Valeria ex rel. Yolanda v. Davis

307 F.3d 1036, 2002 Cal. Daily Op. Serv. 10195, 2002 Daily Journal DAR 11709, 2002 U.S. App. LEXIS 20956
CourtCourt of Appeals for the Ninth Circuit
DecidedOctober 7, 2002
DocketNo. 01-15219
StatusPublished
Cited by1 cases

This text of 307 F.3d 1036 (Valeria ex rel. Yolanda v. Davis) is published on Counsel Stack Legal Research, covering Court of Appeals for the Ninth Circuit primary law. Counsel Stack provides free access to over 12 million legal documents including statutes, case law, regulations, and constitutions.

Bluebook
Valeria ex rel. Yolanda v. Davis, 307 F.3d 1036, 2002 Cal. Daily Op. Serv. 10195, 2002 Daily Journal DAR 11709, 2002 U.S. App. LEXIS 20956 (9th Cir. 2002).

Opinion

TASHIMA, Circuit Judge.

On behalf of a class of California public school students and their parents, Angel V. appeals from the district court’s judgment, entered after a bench trial, dismissing plaintiffs’ claim that California’s Proposition 227, which replaces bilingual education programs with a curricular program designed to teach students in English, facially violates the Equal Protection Clause of the United States Constitution. We have jurisdiction under 28 U.S.C. § 1291, and we affirm.

I. BACKGROUND

On June 2, 1998, California voters approved Proposition 227 by a margin of 61 to 39 percent. Declaring that “[t]he government and the public schools of California have a moral obligation and a constitutional duty to provide all of California’s children ... with the skills necessary to become productive members of our society, and of these skills, literacy in the English language is among the most im[1038]*1038portant,” Proposition 227 dismantled California’s public school bilingual education programs, which taught limited English proficient (“LEP”) students in their native language.

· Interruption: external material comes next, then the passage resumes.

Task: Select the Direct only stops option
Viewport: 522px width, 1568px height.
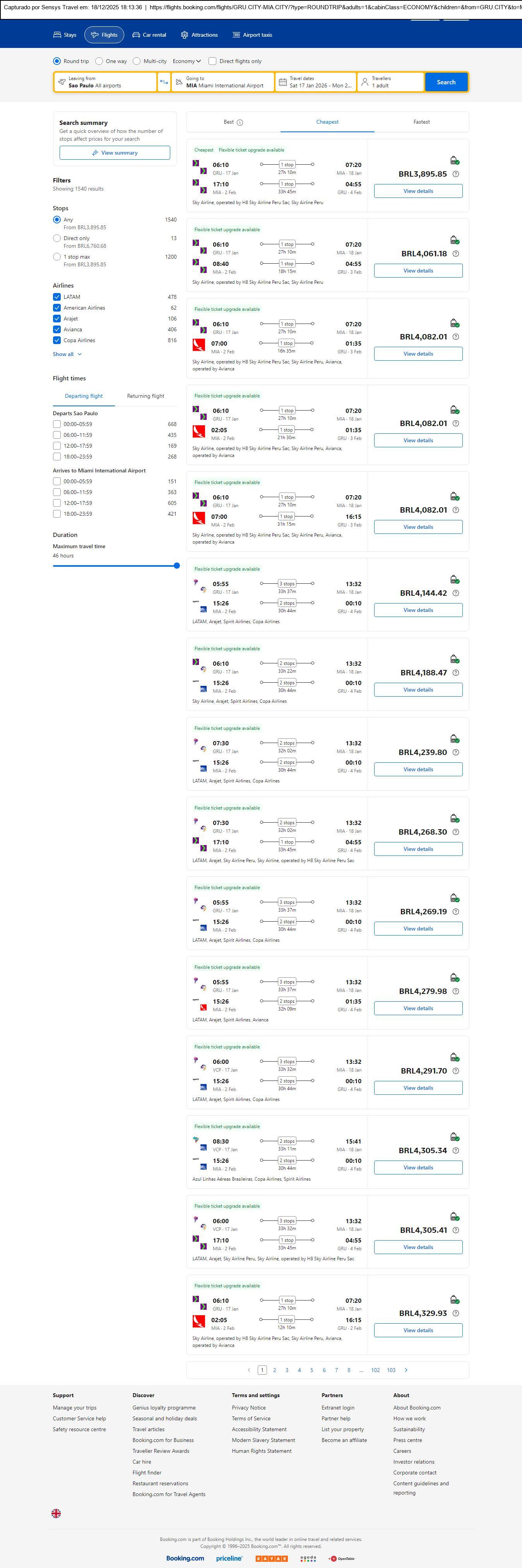Action: (x=56, y=239)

Proposition 227 replaces bilingual education with a system of “structured English immersion,” in which children are “taught English by being taught in English.”1 The initiative provides that LEP students of similar English proficiency be taught together and that “[c]hildren who are English learners shall be educated through sheltered English immersion during a temporary transition period not normally intended to exceed one year.” Once LEP students become proficient in English, they are transferred into mainstream English language classrooms.

Proposition 227 allows LEP students to receive waivers from English immersion in three circumstances: (i) when the student already knows English; (ii) when the student is 10 years old or older and the school agrees that an alternative curriculum would better serve the student’s English education; or (in) when the student has tried the immersion program for at least 30 days, the school agrees “that the child has special physical, emotional, psychological, or educational needs,” and an alternative curriculum would better serve the student’s educational development. Students who qualify for waiver “may be transferred to classes where they are taught English and other subjects through bilingual education techniques or other generally recognized educational methodologies permitted by law.”2 Under no circumstances, however, can a student receive a waiver without parental consent.

Finally, Proposition 227 restricts the circumstances in which it can be amended: “The provisions of this act may be amended by a statute that becomes effective upon approval by the electorate or by a statute to further the act’s purpose passed by a two-thirds vote of each house of the Legislature and signed by the Governor.”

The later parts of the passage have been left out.